Practical PRINCE: 1 CPU + 24 hours = 63% Linkedin hashes cracked, 100% automated
#21
I wonder now how duplicates are handled in prince? For example, for a 4 char keyspace we have: abc+d == ab+cd == a+bcd, etc.
#22
(02-04-2015, 05:42 PM)justme Wrote: I wonder now how duplicates are handled in prince? For example, for a 4 char keyspace we have: abc+d == ab+cd == a+bcd, etc.

Note that prince is not automatically brute-force. It needs to have a wordlist that contains such 1-letter words to make it one. Still, there are dupes generated. Prince can not handle those cases without loosing so much speed that it would not make any sense anymore.

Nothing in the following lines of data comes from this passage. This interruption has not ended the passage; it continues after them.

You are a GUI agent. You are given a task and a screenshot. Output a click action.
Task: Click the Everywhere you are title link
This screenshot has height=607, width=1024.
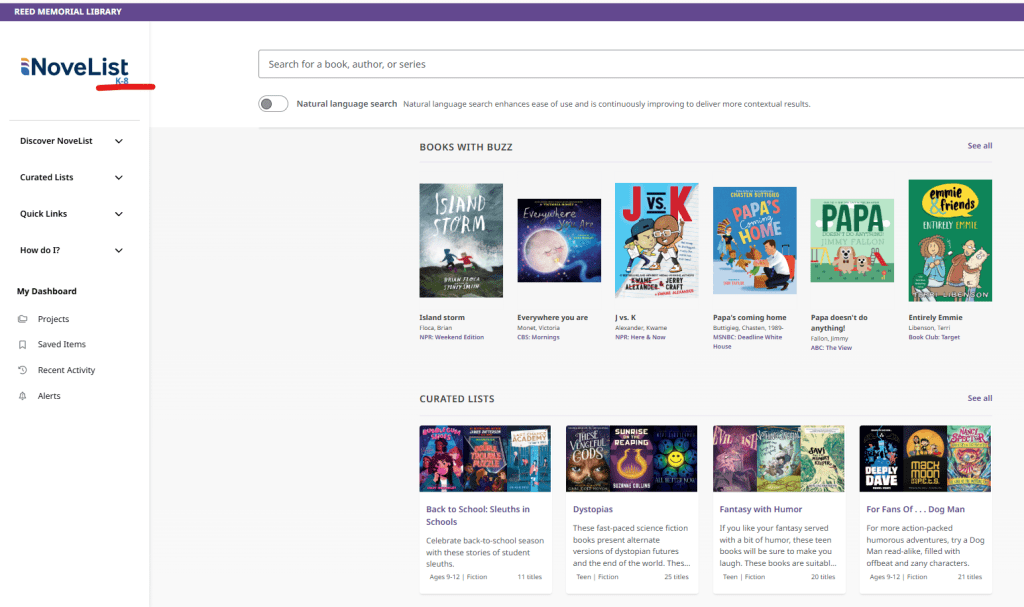pos(552,318)

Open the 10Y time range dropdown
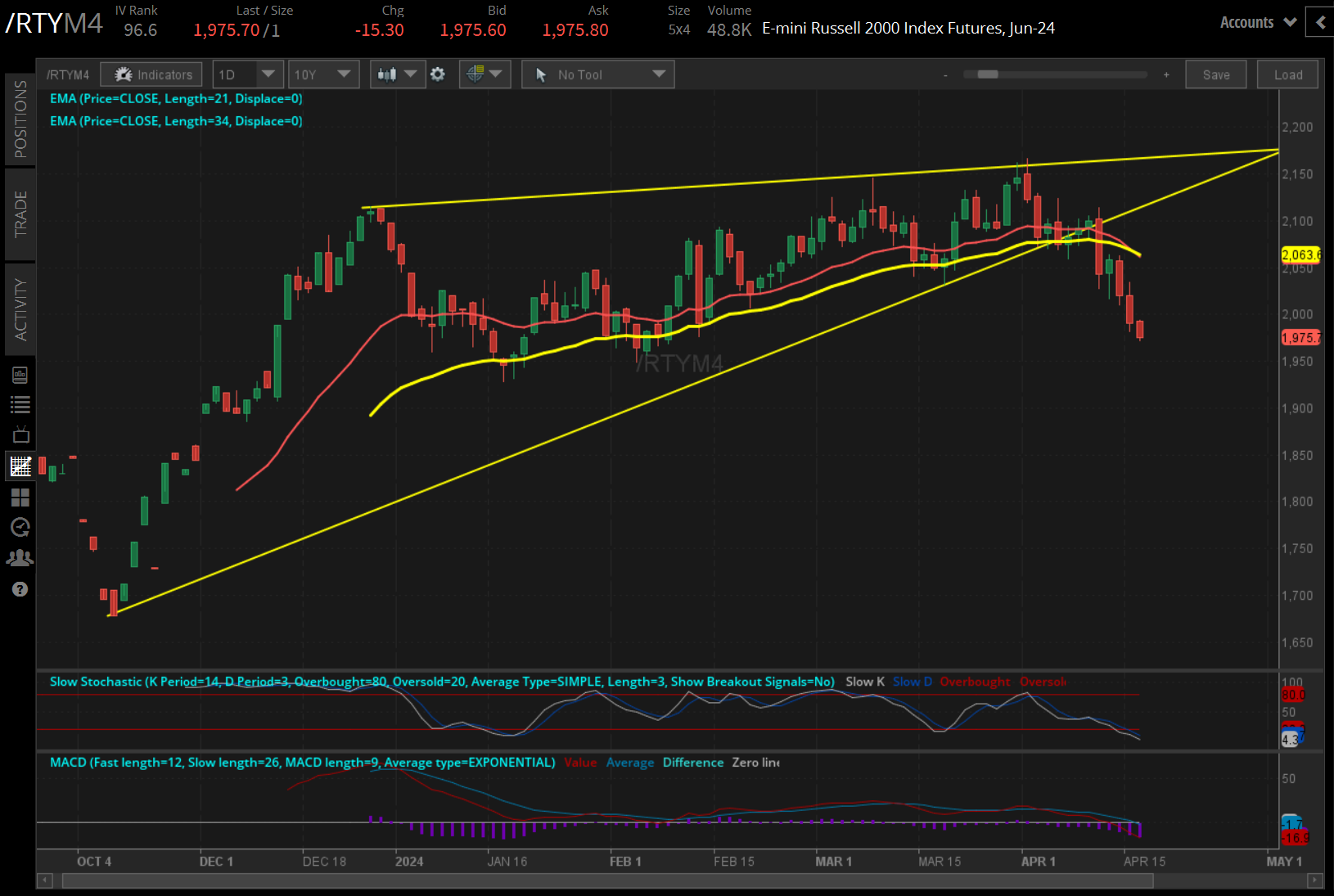coord(322,74)
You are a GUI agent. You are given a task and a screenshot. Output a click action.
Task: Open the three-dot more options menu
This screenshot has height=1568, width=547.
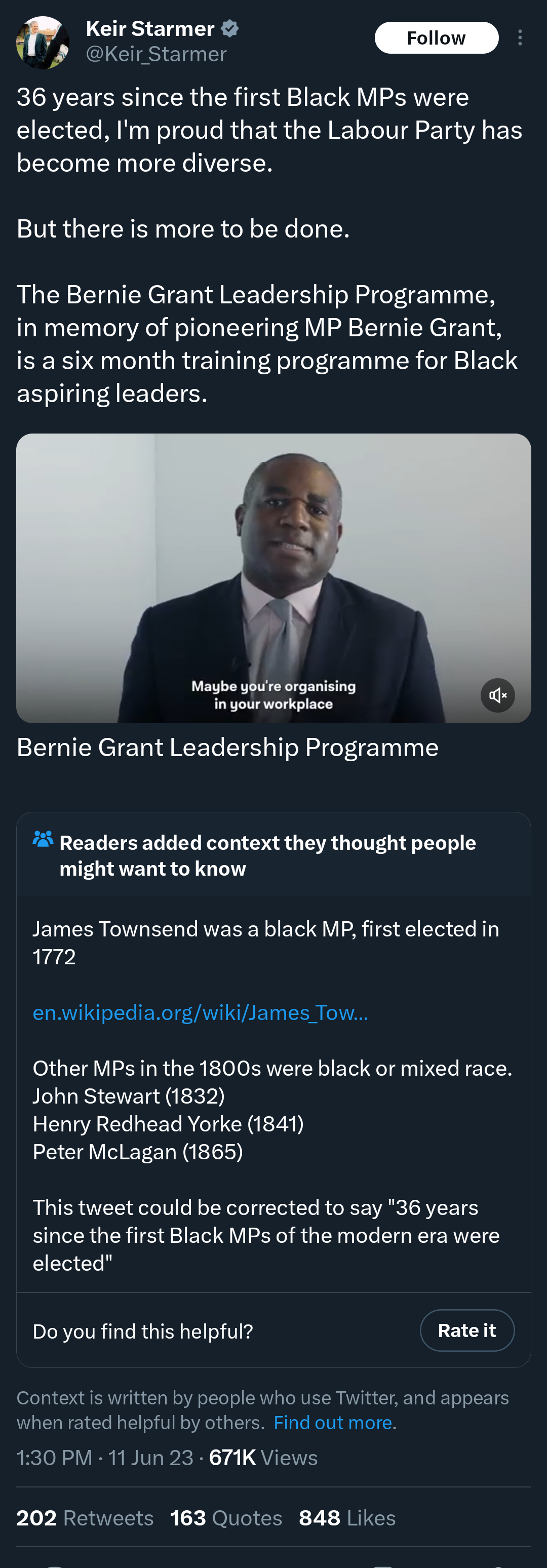pos(520,38)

However if you use prince as it is suggested (using an ordered real-life wordlist) those are extremely rare. Here are some numbers, you can reproduce at home:

Quote:root@et:~/princeprocessor/src# head -1000 /root/dict/untouched/rockyou.txt | ./pp64.bin | wc -l
11074511
root@et:~/princeprocessor/src# head -1000 /root/dict/untouched/rockyou.txt | ./pp64.bin | LC_ALL=C sort -u | wc -l
11068038

In other words, only 1/1710 is a dupe.
#23
(12-26-2014, 05:54 AM)rsberzerker Wrote: Great tutorial. It would be better IMHO if you included two things:
1) A general explanation of what the princeprocessor is actually doing.
2) The equivalent named pipe for Windows.

Quote:...It takes a bit of experience on how to prepare/filter the input wordlist...
A tutorial or at least some words of wisdom on this would be much appreciated too.
[/quote]

Is it possible to have more information  on how filters are expressed  when using the princeprocessor?  I am trying to use princeprocessor  to extract  passwords from rockyou.txt that follow a particular pattern  such as length,  position of lower case, upper case, etc.